---------- MATERIAL SUPPLIED

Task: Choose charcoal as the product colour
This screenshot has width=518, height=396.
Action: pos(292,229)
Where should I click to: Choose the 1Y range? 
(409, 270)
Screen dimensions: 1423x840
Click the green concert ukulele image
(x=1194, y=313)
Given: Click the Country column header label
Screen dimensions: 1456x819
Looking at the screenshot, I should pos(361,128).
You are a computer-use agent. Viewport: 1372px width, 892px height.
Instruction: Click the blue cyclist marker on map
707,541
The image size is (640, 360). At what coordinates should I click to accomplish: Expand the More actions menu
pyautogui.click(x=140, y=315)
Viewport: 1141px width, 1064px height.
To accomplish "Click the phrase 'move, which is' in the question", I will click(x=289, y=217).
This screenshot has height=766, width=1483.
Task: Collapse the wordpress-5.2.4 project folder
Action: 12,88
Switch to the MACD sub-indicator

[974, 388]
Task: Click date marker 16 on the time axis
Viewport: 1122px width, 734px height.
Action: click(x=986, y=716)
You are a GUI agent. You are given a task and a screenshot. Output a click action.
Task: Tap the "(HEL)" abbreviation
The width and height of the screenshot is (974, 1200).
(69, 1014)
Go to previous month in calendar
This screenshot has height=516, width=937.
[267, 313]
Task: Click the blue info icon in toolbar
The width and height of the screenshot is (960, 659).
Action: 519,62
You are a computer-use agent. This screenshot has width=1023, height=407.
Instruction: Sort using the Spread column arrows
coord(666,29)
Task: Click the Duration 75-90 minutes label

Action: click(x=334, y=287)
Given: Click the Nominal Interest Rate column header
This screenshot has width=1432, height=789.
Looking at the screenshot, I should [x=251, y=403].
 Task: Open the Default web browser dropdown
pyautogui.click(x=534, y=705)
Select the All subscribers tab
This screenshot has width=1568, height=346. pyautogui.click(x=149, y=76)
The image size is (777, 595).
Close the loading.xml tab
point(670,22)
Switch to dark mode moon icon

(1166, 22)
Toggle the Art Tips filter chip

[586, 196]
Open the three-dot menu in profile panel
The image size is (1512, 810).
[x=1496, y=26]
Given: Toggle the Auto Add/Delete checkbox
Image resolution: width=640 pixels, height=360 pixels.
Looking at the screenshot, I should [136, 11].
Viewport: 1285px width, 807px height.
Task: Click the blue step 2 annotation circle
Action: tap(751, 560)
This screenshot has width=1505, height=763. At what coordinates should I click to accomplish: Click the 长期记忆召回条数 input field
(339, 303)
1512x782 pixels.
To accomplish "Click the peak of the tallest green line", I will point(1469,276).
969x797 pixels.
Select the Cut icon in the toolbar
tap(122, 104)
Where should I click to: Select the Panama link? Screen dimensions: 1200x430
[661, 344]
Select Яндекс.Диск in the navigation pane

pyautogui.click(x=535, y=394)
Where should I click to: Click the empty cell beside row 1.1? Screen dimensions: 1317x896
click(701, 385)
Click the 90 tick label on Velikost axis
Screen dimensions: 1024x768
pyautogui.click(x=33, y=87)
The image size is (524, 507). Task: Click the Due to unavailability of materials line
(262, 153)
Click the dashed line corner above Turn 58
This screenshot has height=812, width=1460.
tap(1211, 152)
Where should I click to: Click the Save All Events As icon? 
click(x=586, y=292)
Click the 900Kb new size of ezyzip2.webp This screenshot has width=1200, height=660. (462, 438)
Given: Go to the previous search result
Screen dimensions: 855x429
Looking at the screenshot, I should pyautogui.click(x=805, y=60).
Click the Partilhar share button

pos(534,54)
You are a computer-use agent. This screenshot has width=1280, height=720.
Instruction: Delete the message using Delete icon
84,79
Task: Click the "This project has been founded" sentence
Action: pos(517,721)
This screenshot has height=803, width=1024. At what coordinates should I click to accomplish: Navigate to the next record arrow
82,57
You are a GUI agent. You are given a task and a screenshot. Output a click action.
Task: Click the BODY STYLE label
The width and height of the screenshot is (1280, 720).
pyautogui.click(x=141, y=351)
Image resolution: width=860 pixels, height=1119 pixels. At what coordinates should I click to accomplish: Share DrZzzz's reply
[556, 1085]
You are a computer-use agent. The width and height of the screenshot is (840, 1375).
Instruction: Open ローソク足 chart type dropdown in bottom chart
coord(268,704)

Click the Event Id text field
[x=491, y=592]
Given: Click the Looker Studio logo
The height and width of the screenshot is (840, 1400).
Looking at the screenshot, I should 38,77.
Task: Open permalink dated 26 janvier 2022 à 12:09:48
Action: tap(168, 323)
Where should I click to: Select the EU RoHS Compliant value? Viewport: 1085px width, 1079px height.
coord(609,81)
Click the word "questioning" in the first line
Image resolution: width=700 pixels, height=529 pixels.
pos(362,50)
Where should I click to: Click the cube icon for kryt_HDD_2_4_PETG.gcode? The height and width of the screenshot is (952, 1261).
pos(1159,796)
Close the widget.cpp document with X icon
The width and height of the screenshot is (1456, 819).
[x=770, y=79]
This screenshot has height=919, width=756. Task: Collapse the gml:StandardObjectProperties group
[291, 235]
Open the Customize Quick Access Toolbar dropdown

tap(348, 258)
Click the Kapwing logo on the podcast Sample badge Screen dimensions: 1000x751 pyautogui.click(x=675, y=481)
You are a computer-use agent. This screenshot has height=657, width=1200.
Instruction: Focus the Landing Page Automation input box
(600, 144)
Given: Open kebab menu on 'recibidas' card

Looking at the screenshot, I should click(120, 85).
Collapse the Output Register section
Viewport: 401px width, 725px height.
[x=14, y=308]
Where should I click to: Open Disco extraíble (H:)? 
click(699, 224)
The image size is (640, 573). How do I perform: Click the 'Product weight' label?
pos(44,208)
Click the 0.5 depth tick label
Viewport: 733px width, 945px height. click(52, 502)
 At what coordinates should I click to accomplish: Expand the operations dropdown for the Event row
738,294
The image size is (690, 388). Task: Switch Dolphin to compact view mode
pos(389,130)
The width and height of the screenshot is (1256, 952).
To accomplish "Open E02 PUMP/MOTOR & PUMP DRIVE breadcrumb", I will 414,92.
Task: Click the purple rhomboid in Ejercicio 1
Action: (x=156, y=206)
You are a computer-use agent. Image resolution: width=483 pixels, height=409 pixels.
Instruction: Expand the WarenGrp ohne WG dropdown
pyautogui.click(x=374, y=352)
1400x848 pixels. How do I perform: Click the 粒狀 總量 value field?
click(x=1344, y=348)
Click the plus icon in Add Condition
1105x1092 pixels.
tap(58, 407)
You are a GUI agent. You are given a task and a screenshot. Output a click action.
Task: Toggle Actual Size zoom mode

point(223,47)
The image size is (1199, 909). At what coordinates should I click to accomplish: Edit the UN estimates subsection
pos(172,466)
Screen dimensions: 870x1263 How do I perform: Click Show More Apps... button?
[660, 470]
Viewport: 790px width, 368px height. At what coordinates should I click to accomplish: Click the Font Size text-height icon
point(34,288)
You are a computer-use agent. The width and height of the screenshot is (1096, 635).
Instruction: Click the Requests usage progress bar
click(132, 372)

--------------------

Nothing should be left out: return all of the records exactly.

Task: Choose charcoal as the product colour
This screenshot has width=518, height=396.
Action: pos(292,229)
Where should I click to: Choose the 1Y range? 
(409, 270)
Screen dimensions: 1423x840
Click the green concert ukulele image
(x=1194, y=313)
Given: Click the Country column header label
Screen dimensions: 1456x819
Looking at the screenshot, I should pos(361,128).
You are a computer-use agent. Viewport: 1372px width, 892px height.
Instruction: Click the blue cyclist marker on map
707,541
The image size is (640, 360). At what coordinates should I click to accomplish: Expand the More actions menu
pyautogui.click(x=140, y=315)
Viewport: 1141px width, 1064px height.
To accomplish "Click the phrase 'move, which is' in the question", I will click(x=289, y=217).
This screenshot has height=766, width=1483.
Task: Collapse the wordpress-5.2.4 project folder
Action: 12,88
Switch to the MACD sub-indicator

[974, 388]
Task: Click date marker 16 on the time axis
Viewport: 1122px width, 734px height.
Action: click(x=986, y=716)
You are a GUI agent. You are given a task and a screenshot. Output a click action.
Task: Tap the "(HEL)" abbreviation
The width and height of the screenshot is (974, 1200).
(69, 1014)
Go to previous month in calendar
This screenshot has height=516, width=937.
[267, 313]
Task: Click the blue info icon in toolbar
The width and height of the screenshot is (960, 659).
Action: 519,62
You are a computer-use agent. This screenshot has width=1023, height=407.
Instruction: Sort using the Spread column arrows
coord(666,29)
Task: Click the Duration 75-90 minutes label

Action: click(x=334, y=287)
Given: Click the Nominal Interest Rate column header
This screenshot has width=1432, height=789.
Looking at the screenshot, I should [x=251, y=403].
 Task: Open the Default web browser dropdown
pyautogui.click(x=534, y=705)
Select the All subscribers tab
This screenshot has width=1568, height=346. pyautogui.click(x=149, y=76)
The image size is (777, 595).
Close the loading.xml tab
point(670,22)
Switch to dark mode moon icon

(1166, 22)
Toggle the Art Tips filter chip

[586, 196]
Open the three-dot menu in profile panel
The image size is (1512, 810).
[x=1496, y=26]
Given: Toggle the Auto Add/Delete checkbox
Image resolution: width=640 pixels, height=360 pixels.
Looking at the screenshot, I should [136, 11].
Viewport: 1285px width, 807px height.
Task: Click the blue step 2 annotation circle
Action: tap(751, 560)
This screenshot has width=1505, height=763. At what coordinates should I click to accomplish: Click the 长期记忆召回条数 input field
(339, 303)
1512x782 pixels.
To accomplish "Click the peak of the tallest green line", I will point(1469,276).
969x797 pixels.
Select the Cut icon in the toolbar
tap(122, 104)
Where should I click to: Select the Panama link? Screen dimensions: 1200x430
[661, 344]
Select Яндекс.Диск in the navigation pane

pyautogui.click(x=535, y=394)
Where should I click to: Click the empty cell beside row 1.1? Screen dimensions: 1317x896
click(701, 385)
Click the 90 tick label on Velikost axis
Screen dimensions: 1024x768
pyautogui.click(x=33, y=87)
The image size is (524, 507). Task: Click the Due to unavailability of materials line
(262, 153)
Click the dashed line corner above Turn 58
This screenshot has height=812, width=1460.
tap(1211, 152)
Where should I click to: Click the Save All Events As icon? 
click(x=586, y=292)
Click the 900Kb new size of ezyzip2.webp This screenshot has width=1200, height=660. (462, 438)
Given: Go to the previous search result
Screen dimensions: 855x429
Looking at the screenshot, I should pyautogui.click(x=805, y=60).
Click the Partilhar share button

pos(534,54)
You are a computer-use agent. This screenshot has width=1280, height=720.
Instruction: Delete the message using Delete icon
84,79
Task: Click the "This project has been founded" sentence
Action: pos(517,721)
This screenshot has height=803, width=1024. At what coordinates should I click to accomplish: Navigate to the next record arrow
82,57
You are a GUI agent. You are given a task and a screenshot. Output a click action.
Task: Click the BODY STYLE label
The width and height of the screenshot is (1280, 720).
pyautogui.click(x=141, y=351)
Image resolution: width=860 pixels, height=1119 pixels. At what coordinates should I click to accomplish: Share DrZzzz's reply
[556, 1085]
You are a computer-use agent. The width and height of the screenshot is (840, 1375).
Instruction: Open ローソク足 chart type dropdown in bottom chart
coord(268,704)

Click the Event Id text field
[x=491, y=592]
Given: Click the Looker Studio logo
The height and width of the screenshot is (840, 1400).
Looking at the screenshot, I should 38,77.
Task: Open permalink dated 26 janvier 2022 à 12:09:48
Action: tap(168, 323)
Where should I click to: Select the EU RoHS Compliant value? Viewport: 1085px width, 1079px height.
coord(609,81)
Click the word "questioning" in the first line
Image resolution: width=700 pixels, height=529 pixels.
pos(362,50)
Where should I click to: Click the cube icon for kryt_HDD_2_4_PETG.gcode? The height and width of the screenshot is (952, 1261).
pos(1159,796)
Close the widget.cpp document with X icon
The width and height of the screenshot is (1456, 819).
[x=770, y=79]
This screenshot has height=919, width=756. Task: Collapse the gml:StandardObjectProperties group
[291, 235]
Open the Customize Quick Access Toolbar dropdown

tap(348, 258)
Click the Kapwing logo on the podcast Sample badge Screen dimensions: 1000x751 pyautogui.click(x=675, y=481)
You are a computer-use agent. This screenshot has height=657, width=1200.
Instruction: Focus the Landing Page Automation input box
(600, 144)
Given: Open kebab menu on 'recibidas' card

Looking at the screenshot, I should click(120, 85).
Collapse the Output Register section
Viewport: 401px width, 725px height.
[x=14, y=308]
Where should I click to: Open Disco extraíble (H:)? 
click(699, 224)
The image size is (640, 573). How do I perform: Click the 'Product weight' label?
pos(44,208)
Click the 0.5 depth tick label
Viewport: 733px width, 945px height. click(52, 502)
 At what coordinates should I click to accomplish: Expand the operations dropdown for the Event row
738,294
The image size is (690, 388). Task: Switch Dolphin to compact view mode
pos(389,130)
The width and height of the screenshot is (1256, 952).
To accomplish "Open E02 PUMP/MOTOR & PUMP DRIVE breadcrumb", I will 414,92.
Task: Click the purple rhomboid in Ejercicio 1
Action: (x=156, y=206)
You are a computer-use agent. Image resolution: width=483 pixels, height=409 pixels.
Instruction: Expand the WarenGrp ohne WG dropdown
pyautogui.click(x=374, y=352)
1400x848 pixels. How do I perform: Click the 粒狀 總量 value field?
click(x=1344, y=348)
Click the plus icon in Add Condition
1105x1092 pixels.
tap(58, 407)
You are a GUI agent. You are given a task and a screenshot. Output a click action.
Task: Toggle Actual Size zoom mode

point(223,47)
The image size is (1199, 909). At what coordinates should I click to accomplish: Edit the UN estimates subsection
pos(172,466)
Screen dimensions: 870x1263 How do I perform: Click Show More Apps... button?
[660, 470]
Viewport: 790px width, 368px height. At what coordinates should I click to accomplish: Click the Font Size text-height icon
point(34,288)
You are a computer-use agent. The width and height of the screenshot is (1096, 635).
Instruction: Click the Requests usage progress bar
click(132, 372)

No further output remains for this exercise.